• Record extracts
▬▬▬▬▬▬
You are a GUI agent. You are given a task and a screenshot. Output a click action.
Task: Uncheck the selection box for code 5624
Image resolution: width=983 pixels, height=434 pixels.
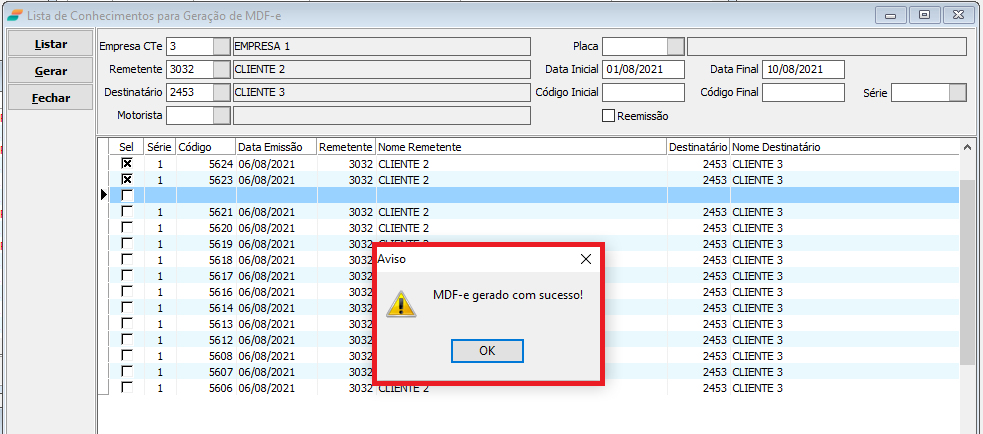[127, 163]
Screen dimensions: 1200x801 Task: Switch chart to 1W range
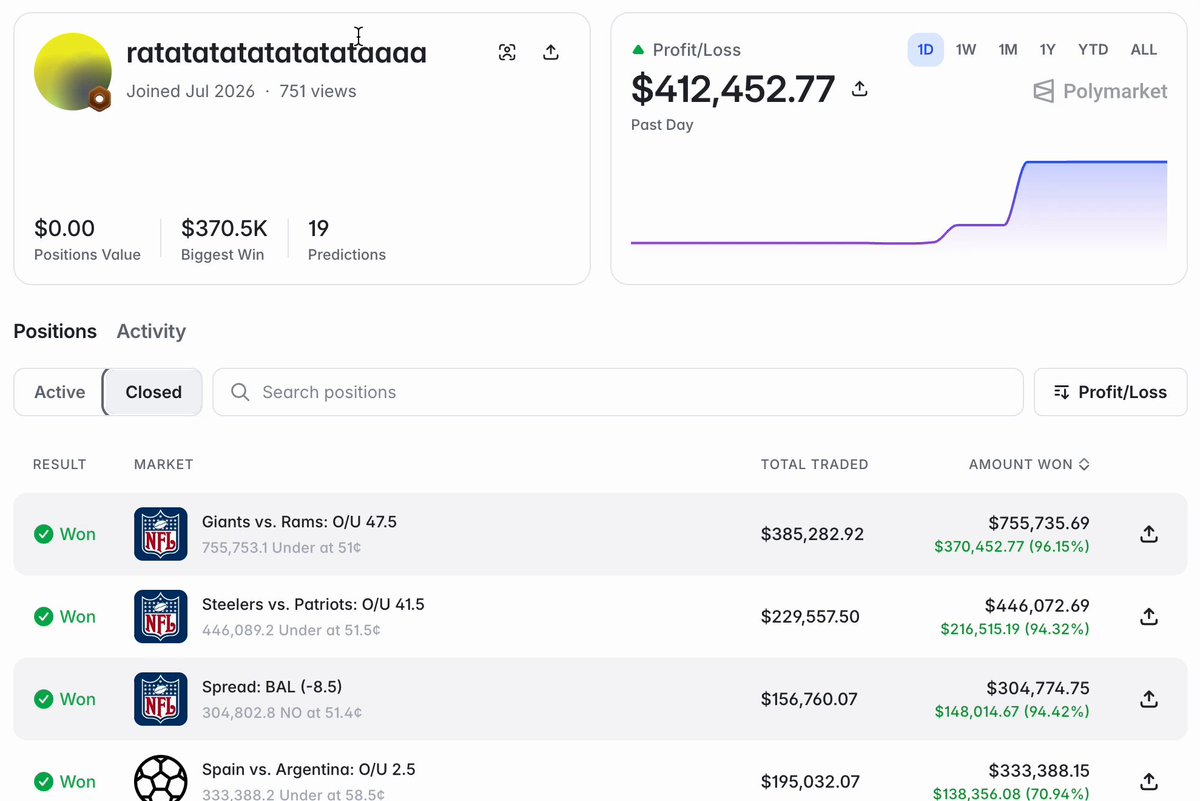coord(966,49)
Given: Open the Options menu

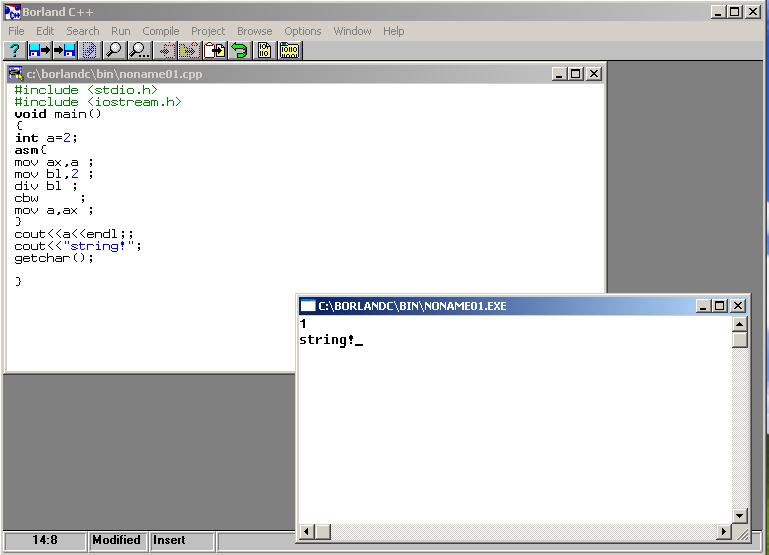Looking at the screenshot, I should tap(303, 31).
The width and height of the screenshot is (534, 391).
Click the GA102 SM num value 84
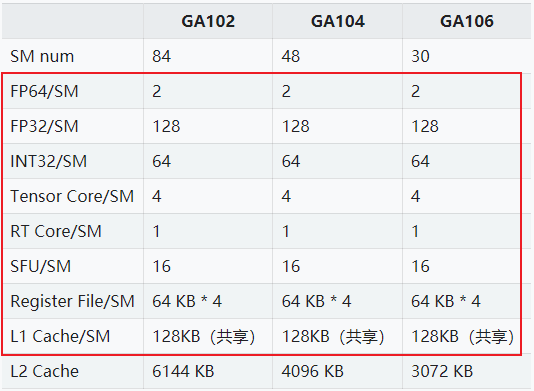click(161, 56)
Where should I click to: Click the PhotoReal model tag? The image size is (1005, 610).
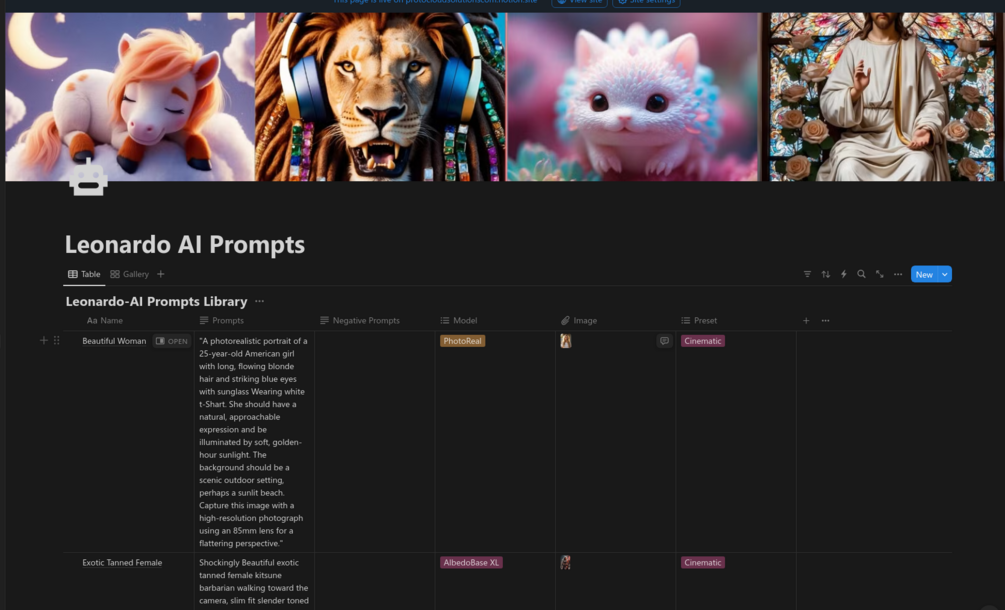pos(462,341)
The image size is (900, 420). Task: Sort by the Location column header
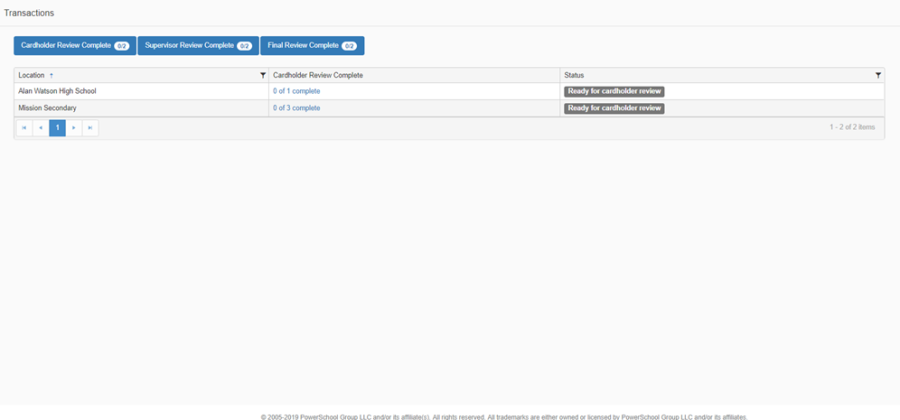click(x=32, y=75)
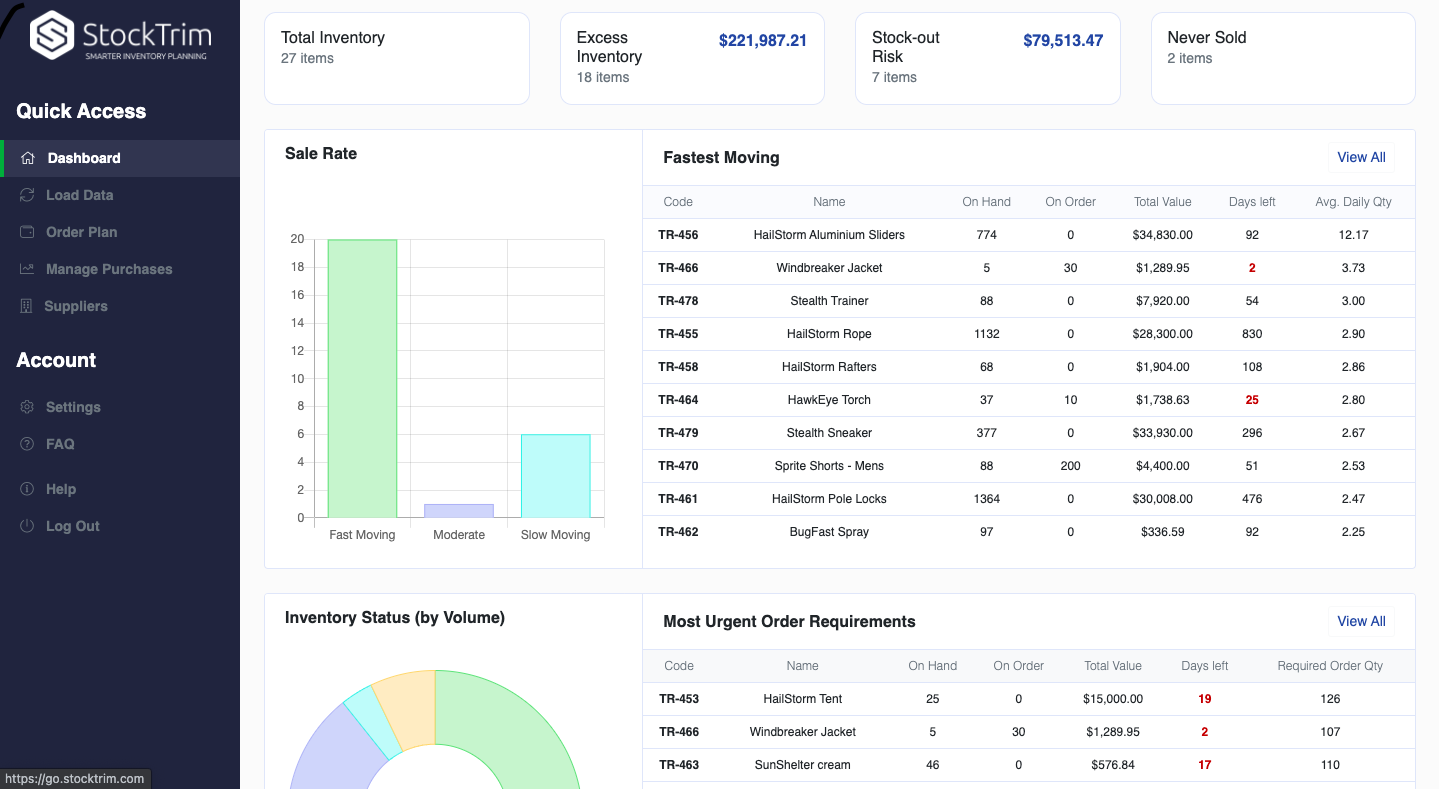
Task: Click the Dashboard home icon
Action: (28, 158)
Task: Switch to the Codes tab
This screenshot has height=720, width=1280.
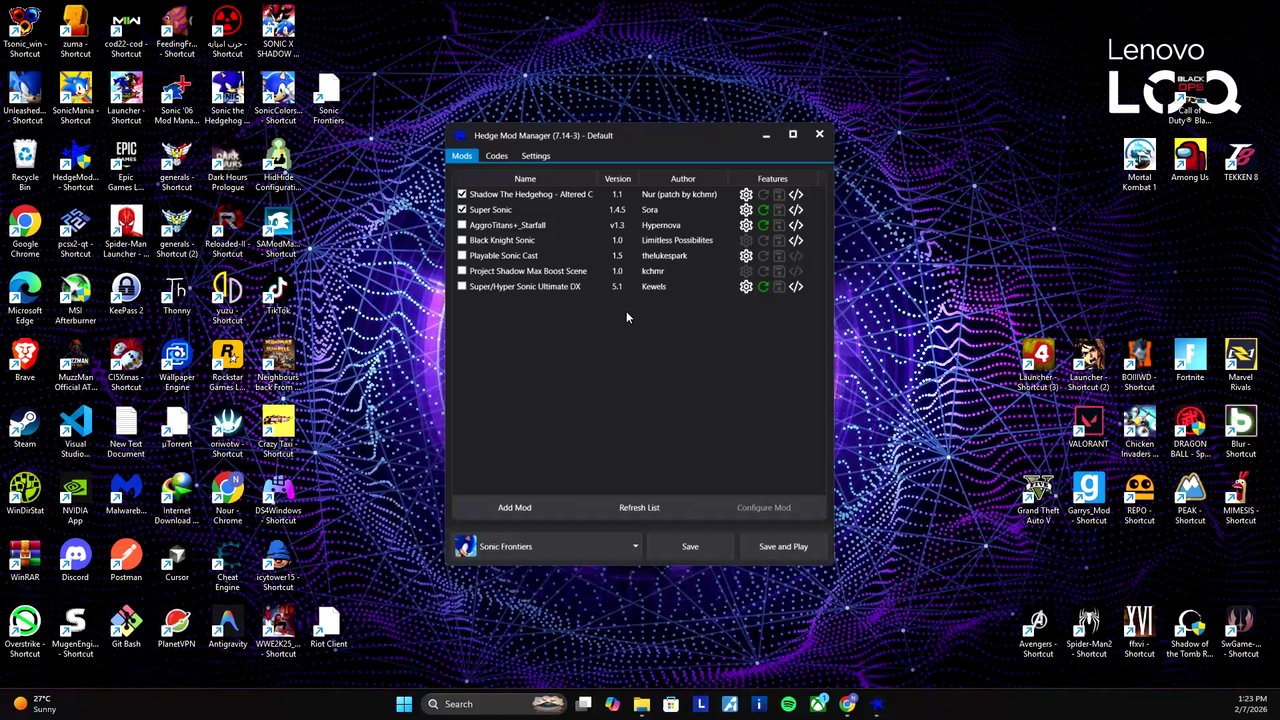Action: point(497,156)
▬▬▬▬▬▬
• Assignment
Repeat word for word the lines from the one holding "Screen dimensions: 1200x801" through the last line of the listing above, including both ends. Drop the pictures.

• Reply to the task
Screen dimensions: 1200x801 Task: Switch chart to 1W range
coord(966,49)
Given: Open the Options menu

Looking at the screenshot, I should tap(303, 31).
The width and height of the screenshot is (534, 391).
Click the GA102 SM num value 84
click(161, 56)
Where should I click to: Click the PhotoReal model tag? The image size is (1005, 610).
pos(462,341)
The image size is (900, 420). Task: Sort by the Location column header
click(x=32, y=75)
Task: Click the Dashboard home icon
Action: (28, 158)
Task: Switch to the Codes tab
This screenshot has height=720, width=1280.
Action: point(497,156)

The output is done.